ARP, and more generally any single-segment Ethernet network, is insecure, and it’s a problem. It’s just a very ingrained problem that’s unlikely to get fixed any time soon.

What about SPF and DKIM? Virtually none of the world's SPF and DKIM records are signed with DNSSEC.
You said:

> The modern Internet was designed with the assumption that the DNS is insecure.

SPF and such may well be designed under the assumption that DNS is insecure but, under that assumption, they too are insecure.
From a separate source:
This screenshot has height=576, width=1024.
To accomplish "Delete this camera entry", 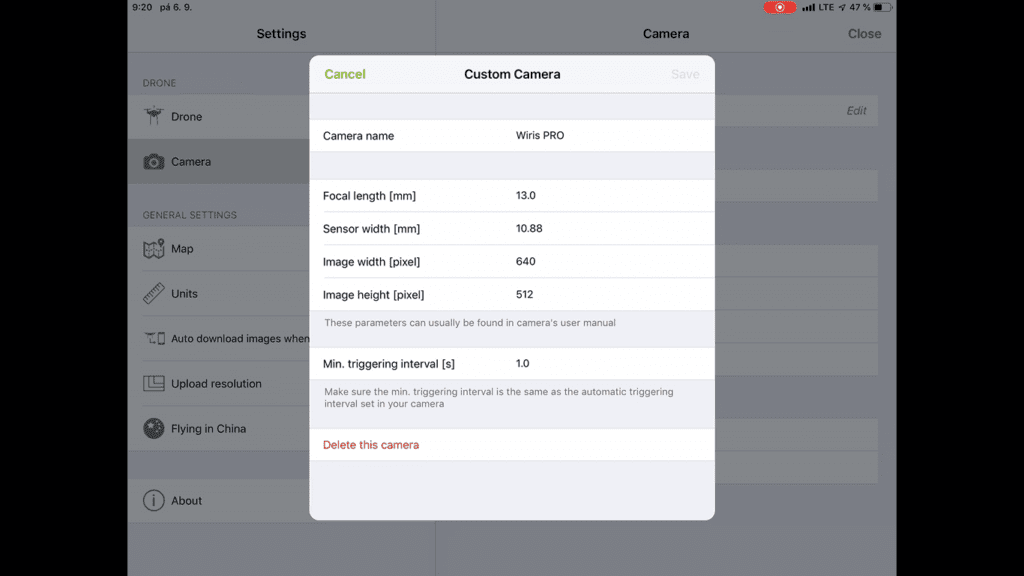I will click(371, 445).
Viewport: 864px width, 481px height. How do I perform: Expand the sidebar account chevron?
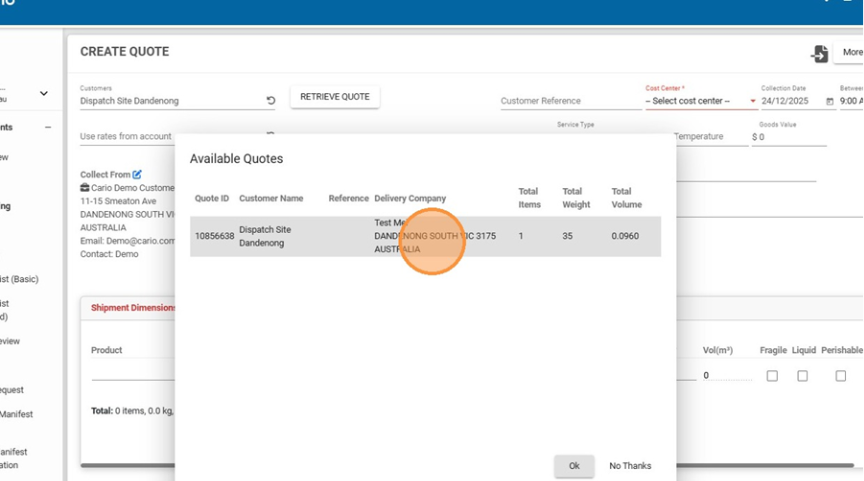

I don't understand your argument. Again, we have SPF and DKIM now, and neither rely on DNSSEC, which is good, because virtually nobody uses DNSSEC. You absolutely do need SPF and DKIM configured to be a mail sender; the Internet does rely on those. But you do not need DNSSEC to do that, and nobody cares if you do or don't.
And the security is weaker than it should be because the SPF, etc records are unauthenticated.
That's not how security works. In the real world, security is in part a resource allocation problem. We spend resources to raise the cost of an attack over the threshold a model attacker would pay. There is a reason nobody gives enough of a shit to sign SPF records, and you can start to see it by taking the time to track down all the incident reports where someone exploited cache poisoning to override SPF.
Interrogate the thought more carefully.

I kind of wish there was a version of 'Against DNSSEC' that was just about that. The 'Unnecessary' and 'Architecturally Unsound' parts of that argument are so strong, the other bits end up feeling like springboards for DNSSECtarians to launch into debate.